I’m attempting to import some commonly used phrases.

I tried to import a file with:

Ich bin auf Geschäftsreise,I’m on business,empty

but it’s importing as:

Ich bin auf GeschaÌˆftsreise

I’ve put the file up on my github site:

I created the file in Linux and the file appears to be in the proper format:
[shaun@home phrases] file test.csv
test.csv: UTF-8 Unicode text

[shaun@home phrases] cat test.csv
Ich bin auf Geschäftsreise,I’m on business,empty

Does the import function support utf-8?

spatterson · November 18, 2012, 5:21am

Well… the plot thickens.

This file works

This file doesnt

I presumed this would work

the file “this_works.csv” is UTF-8 with BOM encoded. this_should.csv is also UTF-8 with BOM. this_doesnt.csv is only UTF-8 encoded.

this_should.csv imports “testä” as “testa”.

[shaun@home phrases] cat this_works.csv
testä,blah,blah,[shaun@home phrases] file this_works.csv
this_works.csv: UTF-8 Unicode (with BOM) text, with no line terminators
[shaun@home phrases] cat this_doesnt.csv
testä,blah,blah,
[shaun@home phrases] file this_doesnt.csv
this_doesnt.csv: UTF-8 Unicode text, with CRLF line terminators
[shaun@home phrases] cp this_doesnt.csv this_should.csv
[shaun@home phrases] vi this_should.csv
[shaun@home phrases] file this_should.csv
this_should.csv: UTF-8 Unicode (with BOM) text, with CRLF line terminators
[shaun@home phrases] cat this_should.csv
testä,blah,blah,

nobody · November 18, 2012, 10:15am

The import format is:
“term”,“hint”,“sentence”
“term”,“hint”,“sentence”
…
The characters ", <, >, & should be avoided in all 3 fields.
Hint and sentence should be less than 250 characters.
The file should encoded in UTF-8 (important!), no BOM

If I use this file, UTF-8 encoded:

“中國”,“zhōng guó = China”,“你去過中國幾次？ = Nǐ qù guò Zhōngguó jǐ cì? = How many times have you been in China?”
“Ich bin auf Geschäftsreise”,“I’m on business”,“empty”
¯¯¯¯¯¯¯¯¯¯
two new terms are successfully imported.

If I analyze your files, the “ä” is (wrongly) UTF-8 encoded: “61 CC 88”, using a Combining diacritical mark, a (UTF-8: “61” = U+0061) + ¨ (UTF-8: “CC 88” = U+0308) → ä, see http://www.wordiq.com/definition/Combining_diacritical_mark

LingQ does not allow “Combining diacritical marks”!!

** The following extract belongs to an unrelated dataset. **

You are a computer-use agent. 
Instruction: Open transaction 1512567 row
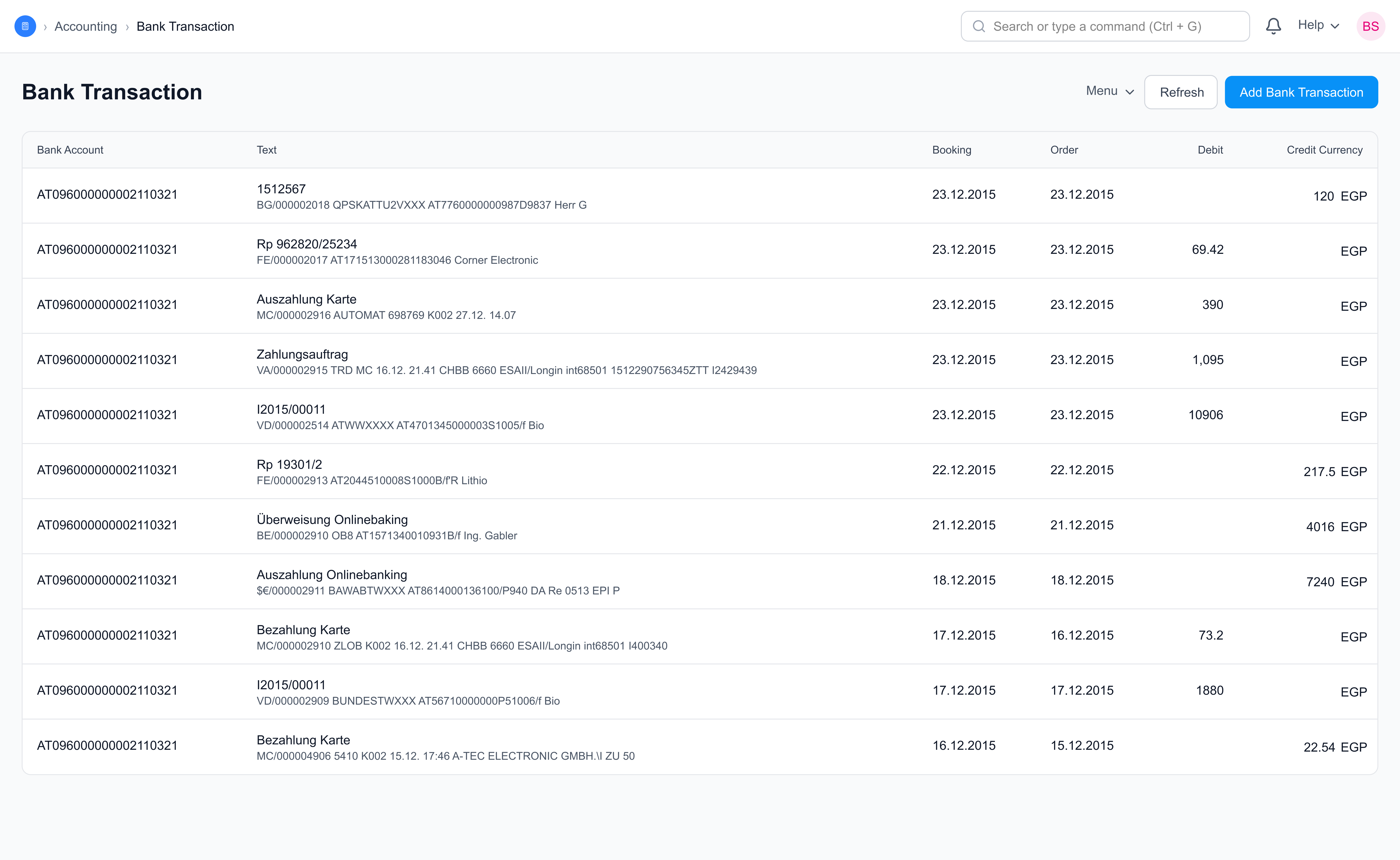[281, 189]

Correct would be “ä” (UTF-8: “C3 A4”, U+00E4) which is the correct UTF-8 encoding. I use this in my upload example above, and it works.

See also this article: Character codes and encoding - Red Leopard

spatterson · November 18, 2012, 12:53pm

‘LingQ does not allow “Combining diacritical marks”!!’

Okay that makes sense. As you discovered I was using U+0308. I knew I was doing something wrong last night when I was able to import a file I created in Windows – I bet I did ALT+0228 without even thinking to create the umlaut.

Sorry for wasting your time

nobody · November 18, 2012, 6:10pm

No problem. I was just wondering why it did not work in your case.